Declines in CS with progression of RP lead to difficulty in daily tasks [23, 24]. Van den Berg and Carracedo et al. found that RP patients wearing filters had improved CS [22, 25], while Cedron-Sanchez et al. showed that filters improved visual discrimination for their RP patients [15]. In our study, CLF wear did not enhance CS. Differences in spectral and luminance transmission of the various filters used in these studies may be a reason for these disparities in CS. Van den Berg and Carracedo et al, both used CPF-527 filters that filter out 98% the wavelengths below 527nm with an overall 32% transmittance.
Another reason for the discrepancies between studies may be the differences in contrast sensitivity tables. Gonzalo Carracedo et al,point out that contact filters improve contrast sensitivity at medium and high frequencies, while glass filters only improve contrast sensitivity at high frequencies. In our study, the Mars contrast sensitivity table was used. The visual Angle of each letter at 0.5m was 2°, corresponding to logMAR VA of 1.380. which is near the normal peak frequency of the CSF. Our RP patients had such good vision that they may have easily met the vision standard of 1.38. The finding of Colombo et al is also different from ours [24]. Although they also used Mars charts and selective blue-violet light filtering spectacle lenses, they included patients affected by retinal diseases other than RP.

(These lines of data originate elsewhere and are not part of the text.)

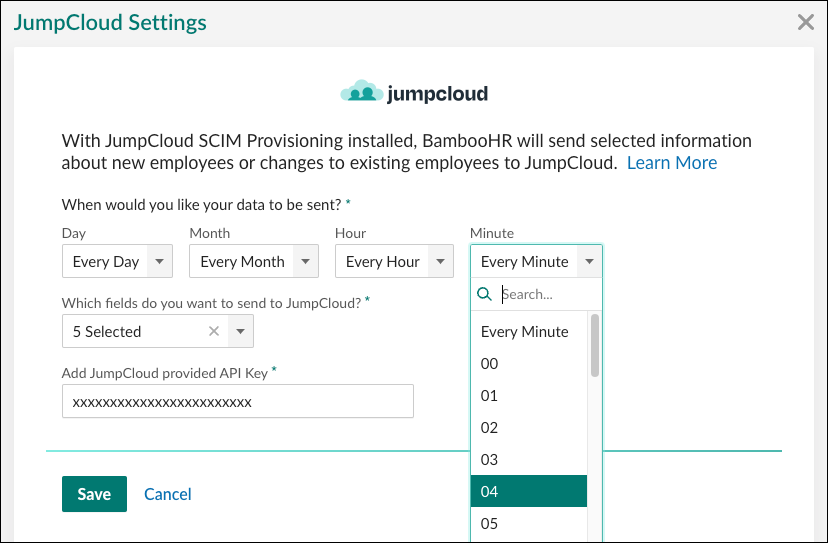Screen dimensions: 828x543
Task: Select highlighted minute 04 option
Action: [x=490, y=492]
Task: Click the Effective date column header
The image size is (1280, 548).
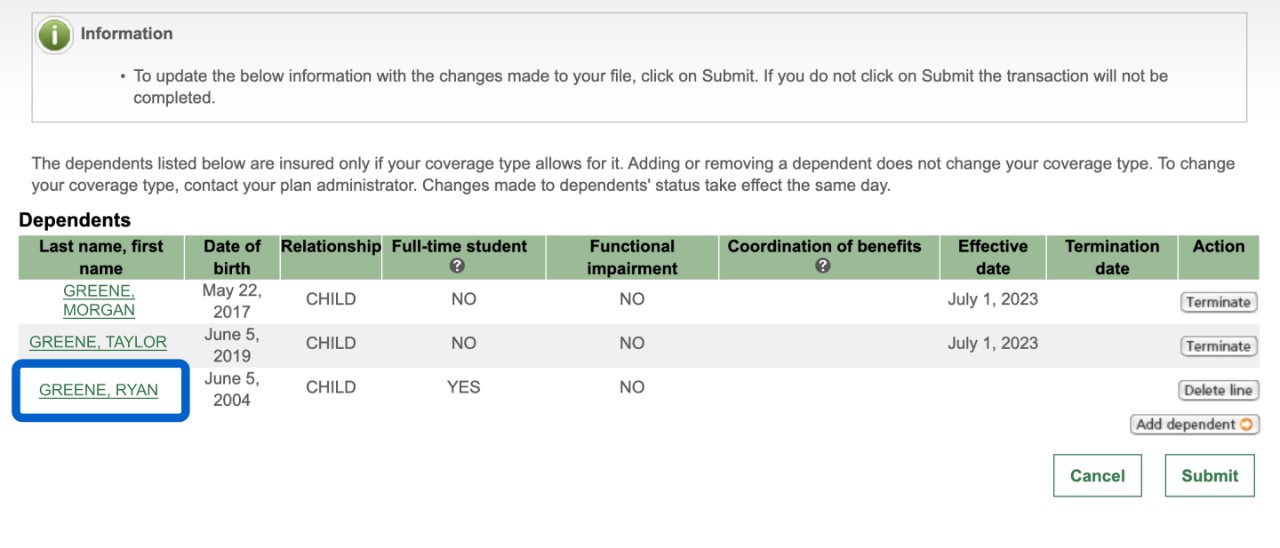Action: tap(992, 257)
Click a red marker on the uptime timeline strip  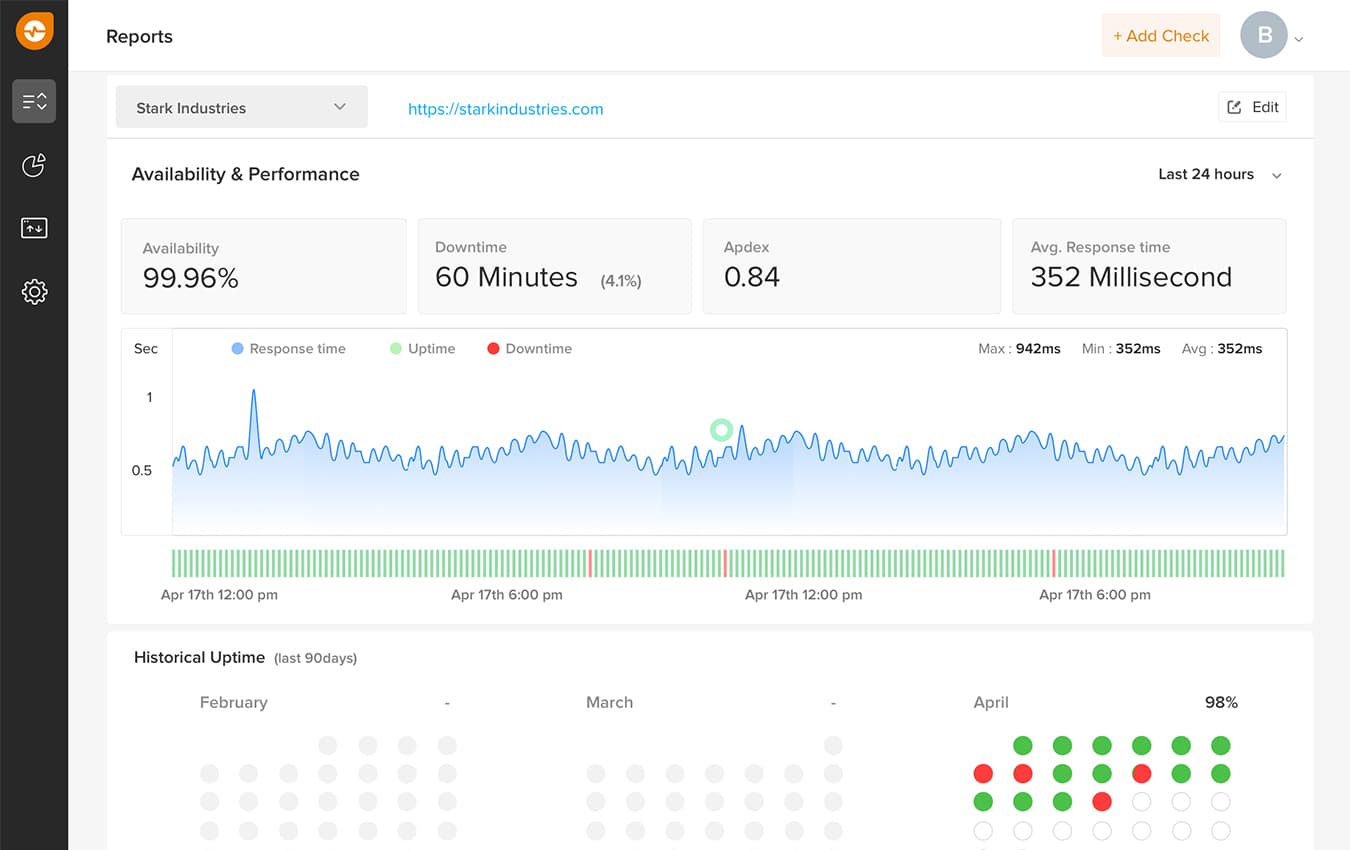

Virgili et al. pointed out that reading difficulty for RP patients is closely related to progressive reduction of visual field, gradual loss of vision and significant reduction of high frequency CS [3]. Szlyk et al found statistically significant correlations between the clinical measures of vision such as CS and the functional performance of daily tasks, where better CS was associated with better reading performance [24]. We used random text sequences to eliminate any learning effect for accuracy of reading speed. The fact that CLF wear neither enhanced CS nor expanded the visual field of RP subjects [26] is one explanation for no change in reading speed with filter wear. Another reason may be that lens wear and transmittance of filters affect the visual acuity of RP patients differently. Visual acuity improved with refractive correction lens wear, while filter absorbance reduces luminance. The absorbance of the CLF alone is 74.5%. This can reduce visual brightness, but the contrast sensitivity is not expected to change with such a small luminance change. Thus, the eyeglass wear and CLF filter used in this study is consistent with the lack of effect of the CLF on vision and and reading speed.
Although CS and reading speed did not improve with filter wear, our subjects reported that their visual comfort improved. This finding suggests that patients with RP who experience photophobia when reading on a computer screen can be prescribed a CLF to improve their comfort and quality of life.
Conclusion: CLF wear did not improve RP subjects’ CS or reading speed for screen text, but did reduce the appearance of screen brightness and improve subjects’ reported visual comfort. Improvement in comfort alone may be sufficient justification for filter use as a vision aid for RP patients during vision rehabilitation.